Big Data in Modern Cloud
Cloud-based big data solutions give businesses a competitive advantage in our data-centric world.
IBM
IBM offers a suite of big data solutions, including Db2 Big SQL, a hybrid SQL engine for Hadoop that enables easy data querying across the enterprise. In partnership with Hortonworks, IBM provides seamless integration with various data sources like HDFS, RDBMS, and NoSQL databases. Additionally, IBM's Big Replicate ensures continuous availability and data consistency, while IBM Analytics for Apache Spark delivers fast processing of large data volumes in a secure, managed environment.
Azure
Azure empowers businesses to make informed decisions by analyzing massive amounts of data in real time. With services like HDInsight, which supports frameworks such as Hadoop, Spark, Hive, and Kafka, Azure enables insights that drive intelligent actions to enhance customer engagement and increase revenue.
Apache Spark's Computational Engine
Apache Spark is a vital computational engine for scheduling, distributing, and monitoring applications across clusters. It comprises four main components: Spark-SQL, Spark Streaming, Spark MLib, and Graph-X, catering to diverse analytics needs.
RabbitMQ
RabbitMQ, preferred over Apache Kafka in certain workspaces, provides a flexible messaging system by hiding the sender and receiver from each other. It ensures secure communication through TLS encryption and supports clustering solutions for enhanced reliability.
D3.js for Dynamic Data Visualization
D3.js, a JavaScript library for visualization, helps bring data to life using SVG, Canvas, and HTML. It is widely used in various applications, including sensor data visualization and monitoring household water usage.
AWS Greengrass
AWS Greengrass runs local compute, messaging, and data caching for connected devices. It enables devices to connect, run AWS Lambda functions, and sync data, facilitating efficient IoT gateway management.
Services
Nestack provides comprehensive AWS big data services with certified architects and developers.
Certified AWS Expertise
Nestack boasts a team of certified solution architects and developer associates specializing in AWS. This expertise ensures the deployment of scalable and cost-effective big data applications on AWS's pay-as-you-use infrastructure.
Amazon EMR
Nestack leverages Amazon EMR to provide a comprehensive Hadoop framework integrated with Apache Spark, HBase, Presto, and Flink. These frameworks interact seamlessly with AWS data stores like S3 and DynamoDB, enabling Nestack to offer solutions such as log analysis, web indexing, data transformations (ETL), machine learning, financial analysis, and bioinformatics.
Amazon Elasticsearch
Nestack utilizes Amazon Elasticsearch Service to simplify the deployment, security, operation, and scaling of Elasticsearch for log analytics, full-text search, and application monitoring.
Interactive Query Service
The service facilitates data analysis in S3 using standard SQL. Its serverless architecture ensures easy management, and integration with AWS Glue and Data Catalog enables unified metadata creation across various services.
Amazon Kinesis Suite
Nestack employs Amazon Kinesis Firehose for loading massive volumes of streaming data, enabling real-time data analytics with existing BI tools.

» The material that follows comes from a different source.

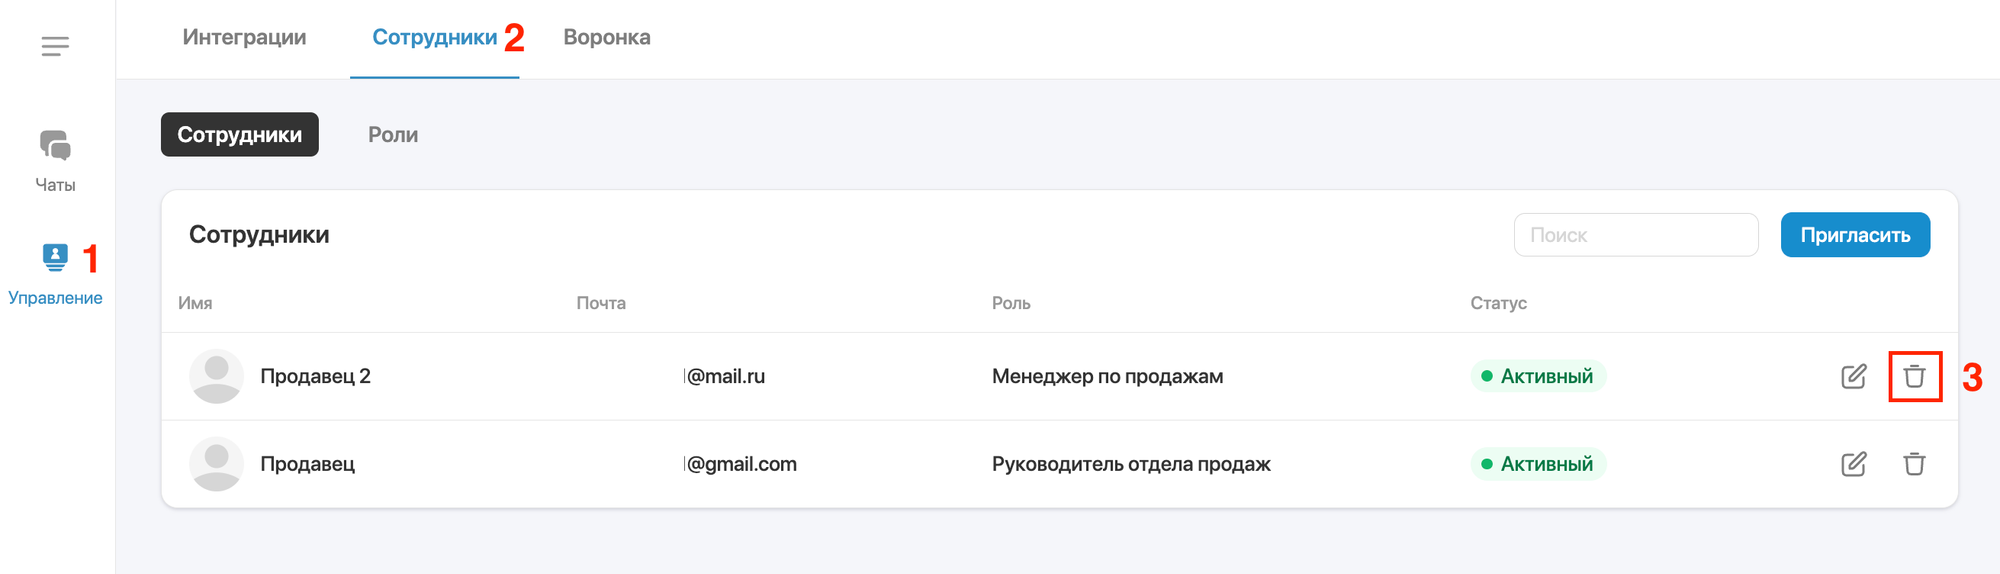Select the Сотрудники top tab
This screenshot has width=2000, height=574.
tap(434, 37)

Amazon Kinesis Analytics aids in analyzing streaming data using standard SQL, while Amazon Kinesis Streams allows for the creation of custom applications for streaming data analysis.

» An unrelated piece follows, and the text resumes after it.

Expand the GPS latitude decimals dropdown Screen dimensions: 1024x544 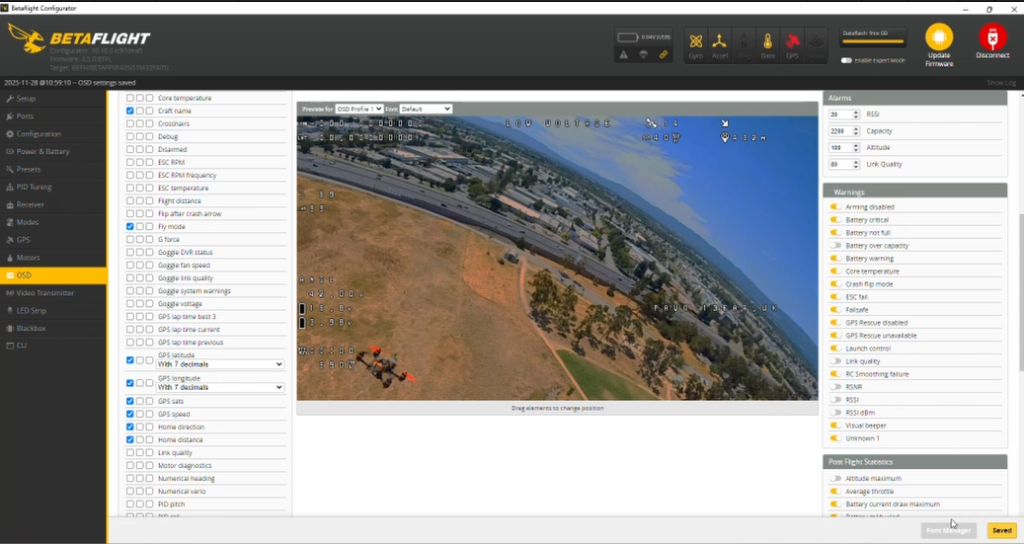pyautogui.click(x=220, y=365)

Big data storage and Databases
Nestack provides a range of storage and database solutions, including Amazon S3 for object storage, Amazon DynamoDB for NoSQL databases, HBase on Amazon EMR for big data processing, Amazon Aurora for relational databases, and Amazon RDS for managed relational database services.
Business Intelligence
Nestack leverages Amazon QuickSight to deliver rich BI functionality, assisting clients with data visualizations, ad-hoc analysis, and obtaining quick business insights.